I guess it needs to be said again. A fingerprint only contains
information regarding the shape and texture of the tips of your
fingers - nothing more. DNA can potentially be used to innumerate
every distinguishing characteristic. Random shit - what I'm
allergic to, if I'm color blind, whatever. Bad, bad, bad.
WC - The Oregon Supreme Court just answered affirmatively to
your supposition.
There is no difference between fingerprints and DNA.

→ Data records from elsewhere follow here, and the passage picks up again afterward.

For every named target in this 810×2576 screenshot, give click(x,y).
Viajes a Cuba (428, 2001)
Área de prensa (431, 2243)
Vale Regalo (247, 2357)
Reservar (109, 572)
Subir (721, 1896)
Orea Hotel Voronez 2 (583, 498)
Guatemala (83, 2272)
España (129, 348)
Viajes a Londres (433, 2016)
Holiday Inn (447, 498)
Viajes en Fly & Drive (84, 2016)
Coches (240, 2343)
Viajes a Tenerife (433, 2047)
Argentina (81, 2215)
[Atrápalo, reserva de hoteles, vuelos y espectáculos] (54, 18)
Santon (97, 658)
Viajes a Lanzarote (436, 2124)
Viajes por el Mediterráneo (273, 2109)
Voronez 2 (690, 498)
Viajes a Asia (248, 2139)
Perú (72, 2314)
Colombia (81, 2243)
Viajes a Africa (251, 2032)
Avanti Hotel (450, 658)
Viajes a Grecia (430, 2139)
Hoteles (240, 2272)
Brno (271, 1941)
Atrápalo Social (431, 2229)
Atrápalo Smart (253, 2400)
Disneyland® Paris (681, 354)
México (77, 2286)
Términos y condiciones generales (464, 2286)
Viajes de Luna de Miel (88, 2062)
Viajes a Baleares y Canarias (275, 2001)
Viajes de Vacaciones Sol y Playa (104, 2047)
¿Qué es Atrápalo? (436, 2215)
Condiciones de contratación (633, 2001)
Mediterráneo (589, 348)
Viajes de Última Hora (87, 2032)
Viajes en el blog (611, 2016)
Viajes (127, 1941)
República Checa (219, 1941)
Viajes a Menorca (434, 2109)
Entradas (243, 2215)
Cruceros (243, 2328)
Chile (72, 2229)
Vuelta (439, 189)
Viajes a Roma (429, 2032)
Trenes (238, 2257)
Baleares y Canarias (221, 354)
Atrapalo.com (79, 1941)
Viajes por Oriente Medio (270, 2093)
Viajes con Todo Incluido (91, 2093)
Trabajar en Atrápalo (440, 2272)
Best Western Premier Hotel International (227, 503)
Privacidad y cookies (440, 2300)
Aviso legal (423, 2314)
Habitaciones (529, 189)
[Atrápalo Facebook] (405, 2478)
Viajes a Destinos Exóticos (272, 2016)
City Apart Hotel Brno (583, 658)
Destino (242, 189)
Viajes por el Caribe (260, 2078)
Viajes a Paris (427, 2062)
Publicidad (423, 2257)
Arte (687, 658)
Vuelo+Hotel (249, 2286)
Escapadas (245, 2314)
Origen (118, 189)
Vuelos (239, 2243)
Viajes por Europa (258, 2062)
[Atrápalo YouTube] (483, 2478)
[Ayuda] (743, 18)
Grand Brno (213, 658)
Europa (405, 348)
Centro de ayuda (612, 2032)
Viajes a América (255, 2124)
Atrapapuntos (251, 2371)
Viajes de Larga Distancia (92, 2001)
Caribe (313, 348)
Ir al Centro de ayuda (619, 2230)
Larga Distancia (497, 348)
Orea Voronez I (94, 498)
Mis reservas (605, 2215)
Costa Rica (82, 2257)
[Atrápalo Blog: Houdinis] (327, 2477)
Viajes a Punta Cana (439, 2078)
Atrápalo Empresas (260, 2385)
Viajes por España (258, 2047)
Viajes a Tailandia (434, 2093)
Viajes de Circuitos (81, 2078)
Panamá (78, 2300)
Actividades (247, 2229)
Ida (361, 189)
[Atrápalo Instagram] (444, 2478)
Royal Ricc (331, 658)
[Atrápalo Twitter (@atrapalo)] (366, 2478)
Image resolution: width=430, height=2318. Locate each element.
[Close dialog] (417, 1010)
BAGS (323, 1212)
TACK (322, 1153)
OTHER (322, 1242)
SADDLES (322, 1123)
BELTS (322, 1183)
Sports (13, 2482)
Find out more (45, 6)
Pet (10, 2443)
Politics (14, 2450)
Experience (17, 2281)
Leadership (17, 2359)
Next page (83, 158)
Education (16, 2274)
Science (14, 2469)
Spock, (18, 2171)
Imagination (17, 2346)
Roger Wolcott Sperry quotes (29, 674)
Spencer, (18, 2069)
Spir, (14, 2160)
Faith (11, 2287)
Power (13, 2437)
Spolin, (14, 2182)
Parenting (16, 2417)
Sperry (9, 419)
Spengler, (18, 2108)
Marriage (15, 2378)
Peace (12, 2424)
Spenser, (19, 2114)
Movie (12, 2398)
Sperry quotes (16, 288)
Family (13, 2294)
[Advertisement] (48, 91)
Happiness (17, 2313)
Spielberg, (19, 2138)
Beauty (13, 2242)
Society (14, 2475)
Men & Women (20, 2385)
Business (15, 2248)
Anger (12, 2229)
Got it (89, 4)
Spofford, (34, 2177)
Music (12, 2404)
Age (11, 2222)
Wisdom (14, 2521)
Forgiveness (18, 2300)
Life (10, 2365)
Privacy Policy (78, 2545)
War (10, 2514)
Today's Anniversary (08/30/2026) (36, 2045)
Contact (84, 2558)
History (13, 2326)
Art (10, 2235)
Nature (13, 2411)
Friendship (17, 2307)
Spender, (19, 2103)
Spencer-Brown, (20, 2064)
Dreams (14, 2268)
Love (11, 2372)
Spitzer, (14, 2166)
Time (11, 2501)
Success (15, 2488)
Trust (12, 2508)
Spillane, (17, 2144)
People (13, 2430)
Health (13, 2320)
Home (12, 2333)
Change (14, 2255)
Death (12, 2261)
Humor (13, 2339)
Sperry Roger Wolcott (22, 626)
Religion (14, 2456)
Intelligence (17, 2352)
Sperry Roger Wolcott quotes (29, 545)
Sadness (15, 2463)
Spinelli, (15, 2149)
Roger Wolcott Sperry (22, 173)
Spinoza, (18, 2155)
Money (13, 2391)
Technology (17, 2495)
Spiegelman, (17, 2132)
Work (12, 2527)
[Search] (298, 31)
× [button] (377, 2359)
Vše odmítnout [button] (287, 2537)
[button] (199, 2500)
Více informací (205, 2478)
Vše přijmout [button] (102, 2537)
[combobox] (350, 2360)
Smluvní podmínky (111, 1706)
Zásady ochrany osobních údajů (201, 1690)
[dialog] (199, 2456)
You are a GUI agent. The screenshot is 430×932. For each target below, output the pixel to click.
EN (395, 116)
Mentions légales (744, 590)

see: http://www.publications.ojd.state.or.us/S53056.htm
(cut and paste it I guess)
Yeah, I know the OR Supremes couched (thats "cooched" to you
non-Oregonians), their reasoning with the robe of 'felons
only'.
Bur I woulod submit that they have started the slide towards DNA
collection for all arrestees:
To wit:
"No particularized probable cause or suspicion is needed to justify
gathering or retaining a permanent record of a person's identity
through fingerprints and photographs, even when he or she has only
been arrested, and this court never has required that a person's
fingerprints and photographs be discarded after their initial
evidentiary and identification purposes had been served or after
that person has completed his or her sentence and/or period of
supervision or conditional release. The fact that DNA testing
enables the state to obtain and preserve a much more accurate
record of identification of a convicted person does not
meaningfully distinguish taking that person's blood or buccal
sample from taking his or her fingerprints or photograph."
This is bad news.
Cecil, thanks, I guess. Big Sigh.
I'm going to go throw the kids in the pool.
Pig, it's bad, but so's fingerprinting. You'd think so too if today was the day the Supers ruled that collecting fingerprints was okay. But since the cops have been doing it for decades it just seems regular SOP.
M,
The test points of the DNA profile were deliberately chosen to
avoid any association with known disease markers, such that the
privacy implications aren't substantially greater than with
fingerprints. Of course, that only pertains to an individual
sample. The biggest privacy implication is that it's possible to
derive familial relationships given a little more work. The
specificity there drops off by several orders of magnitutde. So if
there are 1 million samples in the database, and they checked yours
against it, the odds of a false match are still highly improbable.
However, when checking paternity, there may be dozens or even
hundreads of potential matches. Also, they can determine gender
from a sample, but if it's something they're adding to the
database, that's a fact that they already know. The way DNA testing
is currently done, I'm not that concerned.
And don't forget...
It will be our country's best and brightest civil servants in
charge of labeling and cataloging the samples.
Some courtroom in 2012:
Judge: I do not care if you claim to be white male with blue eyes
and olive tone skin, sir. You're arrest record from Tucson in 2010
clearly shows that you are, in fact, a female of Chinese extraction
born with pasty white skin and a missing left foot.
Poor Bastard: Your honor can see that I am a white man with blue
eyes and olive skin, can't he?
Judge: Justice is blind my friend. And you just got an enhanced
sentence for speaking at your trial. See you in 262 months,
sucker.
...I suppose that if we're good libertarians we need to
condemn dna sampling and revisit the fingerpinting mug shot issue
and rag on that as well.
Concur.
ed | June 22, 2007, 10:24am | #
I'll start worrying when I come face-to-face with my
clone.
What kind of name is Ed for a pretty thing like you?